### Data for processing ###

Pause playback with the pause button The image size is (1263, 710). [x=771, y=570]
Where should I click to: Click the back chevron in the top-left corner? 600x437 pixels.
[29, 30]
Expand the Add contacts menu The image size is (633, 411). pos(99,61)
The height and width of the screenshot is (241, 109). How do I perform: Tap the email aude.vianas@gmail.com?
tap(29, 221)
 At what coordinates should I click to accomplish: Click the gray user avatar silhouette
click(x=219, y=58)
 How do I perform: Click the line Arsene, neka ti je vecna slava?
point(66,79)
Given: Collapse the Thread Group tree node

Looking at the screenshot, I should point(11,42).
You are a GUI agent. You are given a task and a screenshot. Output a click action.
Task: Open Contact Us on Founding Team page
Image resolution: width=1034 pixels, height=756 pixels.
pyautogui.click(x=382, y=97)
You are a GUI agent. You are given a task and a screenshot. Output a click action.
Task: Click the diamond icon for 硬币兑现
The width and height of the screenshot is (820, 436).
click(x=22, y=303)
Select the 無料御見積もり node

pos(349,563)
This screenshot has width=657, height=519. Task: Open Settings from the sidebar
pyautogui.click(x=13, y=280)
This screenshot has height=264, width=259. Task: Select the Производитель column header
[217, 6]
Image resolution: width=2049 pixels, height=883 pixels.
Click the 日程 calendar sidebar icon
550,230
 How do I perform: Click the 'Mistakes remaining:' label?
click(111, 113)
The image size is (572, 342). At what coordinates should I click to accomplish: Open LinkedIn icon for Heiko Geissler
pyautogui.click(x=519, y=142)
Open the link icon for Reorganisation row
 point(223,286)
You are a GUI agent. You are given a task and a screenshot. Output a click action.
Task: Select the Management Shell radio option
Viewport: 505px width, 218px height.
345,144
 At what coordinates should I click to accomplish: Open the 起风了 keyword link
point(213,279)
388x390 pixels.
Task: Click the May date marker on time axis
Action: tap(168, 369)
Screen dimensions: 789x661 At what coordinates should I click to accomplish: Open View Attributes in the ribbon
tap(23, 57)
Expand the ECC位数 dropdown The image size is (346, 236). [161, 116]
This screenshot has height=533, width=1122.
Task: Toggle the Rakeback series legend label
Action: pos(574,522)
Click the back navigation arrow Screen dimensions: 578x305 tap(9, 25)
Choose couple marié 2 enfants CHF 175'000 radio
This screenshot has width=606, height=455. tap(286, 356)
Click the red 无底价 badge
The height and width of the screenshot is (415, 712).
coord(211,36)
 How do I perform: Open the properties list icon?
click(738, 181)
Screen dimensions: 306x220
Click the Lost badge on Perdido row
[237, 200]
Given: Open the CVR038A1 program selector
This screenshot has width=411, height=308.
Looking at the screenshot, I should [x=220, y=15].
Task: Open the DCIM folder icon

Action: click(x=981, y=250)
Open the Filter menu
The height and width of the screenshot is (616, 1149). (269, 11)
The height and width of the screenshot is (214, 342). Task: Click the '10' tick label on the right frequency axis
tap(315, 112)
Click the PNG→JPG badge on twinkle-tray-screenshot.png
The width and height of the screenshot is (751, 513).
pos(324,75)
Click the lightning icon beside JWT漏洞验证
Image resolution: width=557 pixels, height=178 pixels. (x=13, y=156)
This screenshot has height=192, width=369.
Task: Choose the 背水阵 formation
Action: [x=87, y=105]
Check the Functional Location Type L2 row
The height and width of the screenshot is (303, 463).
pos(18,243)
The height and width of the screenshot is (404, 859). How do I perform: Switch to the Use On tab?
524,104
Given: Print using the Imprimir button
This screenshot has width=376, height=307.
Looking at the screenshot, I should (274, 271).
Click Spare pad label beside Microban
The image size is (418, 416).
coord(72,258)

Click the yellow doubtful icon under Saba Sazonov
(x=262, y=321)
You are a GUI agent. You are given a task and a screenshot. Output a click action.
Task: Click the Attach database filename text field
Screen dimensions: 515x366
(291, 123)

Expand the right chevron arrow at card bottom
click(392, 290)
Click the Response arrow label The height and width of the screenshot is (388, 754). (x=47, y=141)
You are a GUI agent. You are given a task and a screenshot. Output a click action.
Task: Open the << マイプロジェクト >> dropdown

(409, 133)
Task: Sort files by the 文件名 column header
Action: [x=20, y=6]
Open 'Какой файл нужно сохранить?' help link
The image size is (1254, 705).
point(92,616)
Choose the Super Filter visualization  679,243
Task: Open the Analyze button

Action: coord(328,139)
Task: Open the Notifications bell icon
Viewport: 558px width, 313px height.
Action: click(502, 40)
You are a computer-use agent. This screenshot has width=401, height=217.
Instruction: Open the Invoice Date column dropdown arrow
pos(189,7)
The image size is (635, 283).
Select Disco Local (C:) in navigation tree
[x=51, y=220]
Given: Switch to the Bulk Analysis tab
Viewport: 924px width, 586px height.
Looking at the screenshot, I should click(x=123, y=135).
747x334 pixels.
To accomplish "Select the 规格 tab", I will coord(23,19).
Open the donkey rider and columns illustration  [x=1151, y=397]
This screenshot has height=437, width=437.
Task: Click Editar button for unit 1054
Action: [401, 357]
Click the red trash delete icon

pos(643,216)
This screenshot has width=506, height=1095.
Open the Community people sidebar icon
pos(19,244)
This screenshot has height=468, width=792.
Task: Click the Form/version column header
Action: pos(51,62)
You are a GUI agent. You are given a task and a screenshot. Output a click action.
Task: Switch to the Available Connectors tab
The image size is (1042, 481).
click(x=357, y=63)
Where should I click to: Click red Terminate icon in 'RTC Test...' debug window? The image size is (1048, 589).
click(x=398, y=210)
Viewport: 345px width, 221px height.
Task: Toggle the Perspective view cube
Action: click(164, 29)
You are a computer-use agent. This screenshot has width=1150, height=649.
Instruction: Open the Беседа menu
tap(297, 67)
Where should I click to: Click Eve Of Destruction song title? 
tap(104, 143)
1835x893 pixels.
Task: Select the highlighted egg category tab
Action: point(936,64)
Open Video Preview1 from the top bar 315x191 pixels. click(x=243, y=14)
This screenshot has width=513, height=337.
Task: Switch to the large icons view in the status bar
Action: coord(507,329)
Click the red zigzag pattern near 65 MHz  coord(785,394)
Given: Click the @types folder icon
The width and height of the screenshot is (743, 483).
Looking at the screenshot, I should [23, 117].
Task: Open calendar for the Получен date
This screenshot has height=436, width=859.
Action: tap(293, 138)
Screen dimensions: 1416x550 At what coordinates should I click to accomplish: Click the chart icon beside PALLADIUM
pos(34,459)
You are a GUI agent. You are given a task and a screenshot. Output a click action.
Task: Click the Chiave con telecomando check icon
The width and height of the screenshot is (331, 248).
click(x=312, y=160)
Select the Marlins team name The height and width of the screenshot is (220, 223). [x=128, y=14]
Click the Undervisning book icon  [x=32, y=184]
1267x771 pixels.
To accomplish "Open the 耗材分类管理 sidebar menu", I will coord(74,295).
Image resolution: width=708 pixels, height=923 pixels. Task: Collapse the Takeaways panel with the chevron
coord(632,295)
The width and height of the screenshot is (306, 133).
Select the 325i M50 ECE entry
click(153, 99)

###

| About this task |
Look above for the line that contains "The width and height of the screenshot is (743, 483).". That line and every line after it through the end of the data must be written out exactly, with nothing else.

| Final answer |
The width and height of the screenshot is (743, 483).
Looking at the screenshot, I should [23, 117].
Task: Open calendar for the Получен date
This screenshot has height=436, width=859.
Action: tap(293, 138)
Screen dimensions: 1416x550 At what coordinates should I click to accomplish: Click the chart icon beside PALLADIUM
pos(34,459)
You are a GUI agent. You are given a task and a screenshot. Output a click action.
Task: Click the Chiave con telecomando check icon
The width and height of the screenshot is (331, 248).
click(x=312, y=160)
Select the Marlins team name The height and width of the screenshot is (220, 223). [x=128, y=14]
Click the Undervisning book icon  [x=32, y=184]
1267x771 pixels.
To accomplish "Open the 耗材分类管理 sidebar menu", I will coord(74,295).
Image resolution: width=708 pixels, height=923 pixels. Task: Collapse the Takeaways panel with the chevron
coord(632,295)
The width and height of the screenshot is (306, 133).
Select the 325i M50 ECE entry
click(153, 99)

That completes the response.